- _Saved entries_
------------------------
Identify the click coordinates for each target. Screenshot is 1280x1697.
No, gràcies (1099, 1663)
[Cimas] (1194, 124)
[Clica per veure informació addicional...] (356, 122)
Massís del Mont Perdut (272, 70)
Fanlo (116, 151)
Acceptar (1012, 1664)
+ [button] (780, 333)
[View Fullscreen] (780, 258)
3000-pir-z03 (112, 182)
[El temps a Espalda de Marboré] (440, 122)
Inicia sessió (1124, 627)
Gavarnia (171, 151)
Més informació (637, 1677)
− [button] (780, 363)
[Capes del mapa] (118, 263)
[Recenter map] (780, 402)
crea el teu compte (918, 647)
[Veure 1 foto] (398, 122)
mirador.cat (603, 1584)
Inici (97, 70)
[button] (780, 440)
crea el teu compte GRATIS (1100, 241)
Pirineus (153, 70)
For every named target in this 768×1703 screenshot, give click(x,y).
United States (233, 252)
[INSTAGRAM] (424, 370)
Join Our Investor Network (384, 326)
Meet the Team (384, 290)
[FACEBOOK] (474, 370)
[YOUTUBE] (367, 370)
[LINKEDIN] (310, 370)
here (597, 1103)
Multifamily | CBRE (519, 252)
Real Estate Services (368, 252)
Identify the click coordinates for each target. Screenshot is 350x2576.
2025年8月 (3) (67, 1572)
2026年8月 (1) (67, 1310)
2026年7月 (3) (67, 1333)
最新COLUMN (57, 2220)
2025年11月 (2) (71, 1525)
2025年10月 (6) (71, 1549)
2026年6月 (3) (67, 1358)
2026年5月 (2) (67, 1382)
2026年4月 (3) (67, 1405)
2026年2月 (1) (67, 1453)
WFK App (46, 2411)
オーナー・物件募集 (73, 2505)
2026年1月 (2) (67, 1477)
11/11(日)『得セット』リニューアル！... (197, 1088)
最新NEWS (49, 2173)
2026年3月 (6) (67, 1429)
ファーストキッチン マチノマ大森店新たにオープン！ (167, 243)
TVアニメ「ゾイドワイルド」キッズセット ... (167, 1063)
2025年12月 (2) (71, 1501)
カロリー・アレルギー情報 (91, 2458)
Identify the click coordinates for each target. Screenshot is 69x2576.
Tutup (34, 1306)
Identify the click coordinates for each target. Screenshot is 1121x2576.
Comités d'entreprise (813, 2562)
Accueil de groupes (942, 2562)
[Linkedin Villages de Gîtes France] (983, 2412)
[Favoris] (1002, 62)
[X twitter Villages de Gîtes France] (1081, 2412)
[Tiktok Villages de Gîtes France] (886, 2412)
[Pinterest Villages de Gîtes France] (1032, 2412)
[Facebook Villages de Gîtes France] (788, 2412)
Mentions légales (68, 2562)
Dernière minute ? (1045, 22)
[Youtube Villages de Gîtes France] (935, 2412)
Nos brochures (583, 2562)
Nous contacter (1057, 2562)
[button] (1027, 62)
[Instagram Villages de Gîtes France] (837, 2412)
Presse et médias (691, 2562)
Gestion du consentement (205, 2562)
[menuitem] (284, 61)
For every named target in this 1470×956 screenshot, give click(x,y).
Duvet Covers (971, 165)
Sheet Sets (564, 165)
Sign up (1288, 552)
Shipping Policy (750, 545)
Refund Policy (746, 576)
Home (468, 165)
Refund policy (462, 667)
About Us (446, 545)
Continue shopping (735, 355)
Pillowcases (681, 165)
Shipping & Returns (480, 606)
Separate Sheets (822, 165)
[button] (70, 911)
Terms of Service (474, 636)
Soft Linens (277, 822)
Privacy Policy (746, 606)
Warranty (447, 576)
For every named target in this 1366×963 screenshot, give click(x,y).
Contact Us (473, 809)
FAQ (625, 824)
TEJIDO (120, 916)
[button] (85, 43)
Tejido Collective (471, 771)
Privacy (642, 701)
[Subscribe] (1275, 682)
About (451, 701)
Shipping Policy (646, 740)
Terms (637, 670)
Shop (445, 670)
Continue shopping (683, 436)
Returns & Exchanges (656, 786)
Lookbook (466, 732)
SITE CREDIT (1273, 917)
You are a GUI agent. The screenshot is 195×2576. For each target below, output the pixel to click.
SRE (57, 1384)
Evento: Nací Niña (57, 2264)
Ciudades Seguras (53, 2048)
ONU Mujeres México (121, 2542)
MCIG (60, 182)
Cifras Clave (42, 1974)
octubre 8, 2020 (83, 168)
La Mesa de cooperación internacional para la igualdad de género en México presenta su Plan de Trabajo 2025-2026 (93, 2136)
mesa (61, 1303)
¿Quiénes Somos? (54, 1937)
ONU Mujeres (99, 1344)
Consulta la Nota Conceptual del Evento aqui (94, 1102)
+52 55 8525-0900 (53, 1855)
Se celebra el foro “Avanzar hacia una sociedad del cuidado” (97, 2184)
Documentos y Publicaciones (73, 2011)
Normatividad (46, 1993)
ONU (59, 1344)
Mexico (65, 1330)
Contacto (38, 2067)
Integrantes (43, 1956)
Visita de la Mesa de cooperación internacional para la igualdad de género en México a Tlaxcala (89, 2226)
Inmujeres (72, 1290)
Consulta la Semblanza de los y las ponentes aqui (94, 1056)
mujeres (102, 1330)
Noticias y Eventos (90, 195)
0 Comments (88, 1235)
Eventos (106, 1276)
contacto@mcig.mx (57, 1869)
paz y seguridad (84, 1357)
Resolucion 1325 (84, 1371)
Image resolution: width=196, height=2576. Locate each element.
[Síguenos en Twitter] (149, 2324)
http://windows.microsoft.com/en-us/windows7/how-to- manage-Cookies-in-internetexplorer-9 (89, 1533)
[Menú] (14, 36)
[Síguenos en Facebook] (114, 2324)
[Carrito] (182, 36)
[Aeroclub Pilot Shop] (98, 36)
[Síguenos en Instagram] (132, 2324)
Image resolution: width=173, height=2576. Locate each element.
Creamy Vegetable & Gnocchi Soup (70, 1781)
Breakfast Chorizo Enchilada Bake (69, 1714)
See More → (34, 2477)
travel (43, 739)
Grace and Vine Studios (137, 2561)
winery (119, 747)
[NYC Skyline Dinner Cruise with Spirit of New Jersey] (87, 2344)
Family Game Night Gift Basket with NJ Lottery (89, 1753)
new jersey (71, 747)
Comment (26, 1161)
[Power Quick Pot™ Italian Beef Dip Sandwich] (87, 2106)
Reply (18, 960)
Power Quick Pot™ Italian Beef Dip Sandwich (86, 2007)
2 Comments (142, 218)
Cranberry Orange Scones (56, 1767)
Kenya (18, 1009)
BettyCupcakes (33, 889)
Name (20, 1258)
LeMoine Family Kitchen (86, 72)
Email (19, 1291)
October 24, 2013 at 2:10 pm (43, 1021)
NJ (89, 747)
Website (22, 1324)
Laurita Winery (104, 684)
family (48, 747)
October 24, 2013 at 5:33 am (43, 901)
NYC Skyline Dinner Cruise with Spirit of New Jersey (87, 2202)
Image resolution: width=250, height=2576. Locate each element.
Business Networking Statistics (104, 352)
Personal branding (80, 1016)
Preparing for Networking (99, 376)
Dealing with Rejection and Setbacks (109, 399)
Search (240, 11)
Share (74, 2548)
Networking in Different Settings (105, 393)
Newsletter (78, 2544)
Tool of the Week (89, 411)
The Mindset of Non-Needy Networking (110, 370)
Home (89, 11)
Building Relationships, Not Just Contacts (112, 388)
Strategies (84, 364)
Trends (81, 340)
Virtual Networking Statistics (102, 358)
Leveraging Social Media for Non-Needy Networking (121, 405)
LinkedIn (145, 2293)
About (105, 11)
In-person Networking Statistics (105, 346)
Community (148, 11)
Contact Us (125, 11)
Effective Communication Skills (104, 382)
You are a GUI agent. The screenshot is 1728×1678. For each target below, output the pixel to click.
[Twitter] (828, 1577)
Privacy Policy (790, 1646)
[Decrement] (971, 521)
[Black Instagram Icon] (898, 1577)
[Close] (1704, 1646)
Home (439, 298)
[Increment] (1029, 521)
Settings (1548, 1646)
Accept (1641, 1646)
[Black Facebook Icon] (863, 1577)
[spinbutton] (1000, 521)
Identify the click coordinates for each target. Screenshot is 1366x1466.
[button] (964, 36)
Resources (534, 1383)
------------------------
- _ACTIVITY_
Quote exactly the first line of the data and every line after it through the one holding "[Capes del mapa] (118, 263)".

- _WRITTEN SOLUTION_
Identify the click coordinates for each target. Screenshot is 1280x1697.
No, gràcies (1099, 1663)
[Cimas] (1194, 124)
[Clica per veure informació addicional...] (356, 122)
Massís del Mont Perdut (272, 70)
Fanlo (116, 151)
Acceptar (1012, 1664)
+ [button] (780, 333)
[View Fullscreen] (780, 258)
3000-pir-z03 (112, 182)
[El temps a Espalda de Marboré] (440, 122)
Inicia sessió (1124, 627)
Gavarnia (171, 151)
Més informació (637, 1677)
− [button] (780, 363)
[Capes del mapa] (118, 263)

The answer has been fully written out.